On 3/22/2019 12:53 AM, Steven D'Aprano wrote:
On Thu, Mar 21, 2019 at 09:36:20PM -0400, Terry Reedy wrote:
I counted what I believe to be 10 instances of copy-update in the top
level of /lib. Do either of you consider this to be enough that any
addition would be worthwhile.
I think you're referring to Guido and Antoine?

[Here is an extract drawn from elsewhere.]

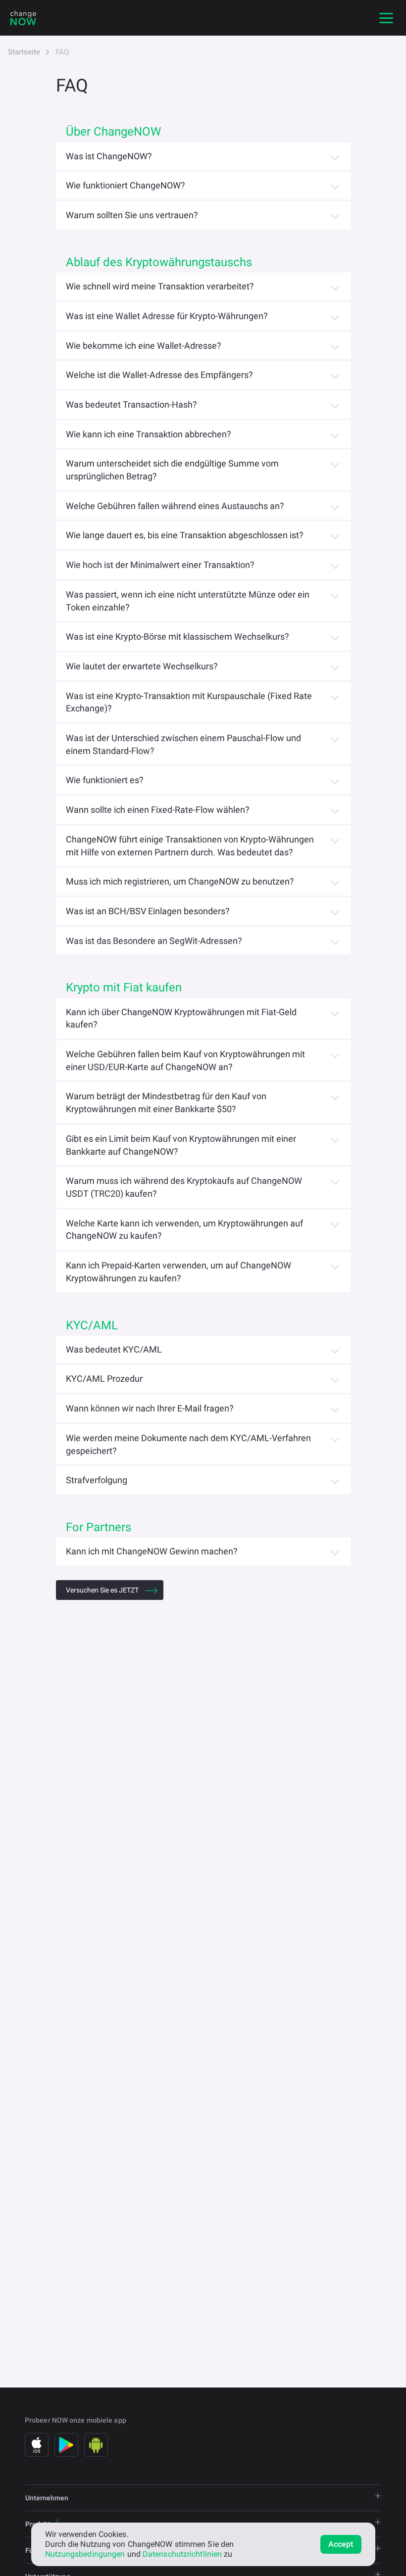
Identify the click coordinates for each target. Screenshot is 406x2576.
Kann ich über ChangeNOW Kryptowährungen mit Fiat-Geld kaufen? (181, 1018)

Yes, those were the two (core-devs) I quoted, and perhaps had missed my
post, while you already thanked me for collecting some date.
But for what it's worth,
I think that's a good indication that there are uses for a merge
operator.
Some, yes. Enough for new syntax? What is a reasonable standard? Are
there existing syntax features so sparsely used? What is the bar for
something that adds no new function, but saves 6 chars and is easier to
understand for at least some?
In the past, 'Would this be used in the stdlib?' has been asked of
feature proposals. But I never paid attention past == 0 or > 0. When
Guido approved ':=', what threashhold of usefulness did he use? How
many uses of ':=' does he anticipate, or consider enough to justify the
addition?
There are 3 in idlelib that I plan to replace with {**a, **b} and be
done with the issue. I did not check any other packages.
If a+b already worked for dicts, would you still prefer {**a, **b}?
Example: {**sys.modules, **globals()}
Aside from the fact that I can patch *and* backport to 3.7 *now*, I
think so. The latter clearly (to me) maps mappings to a dict.
How about if it were spelled a|b?
As in sys.modules | globals() or (sys.modules | globals())? Closer.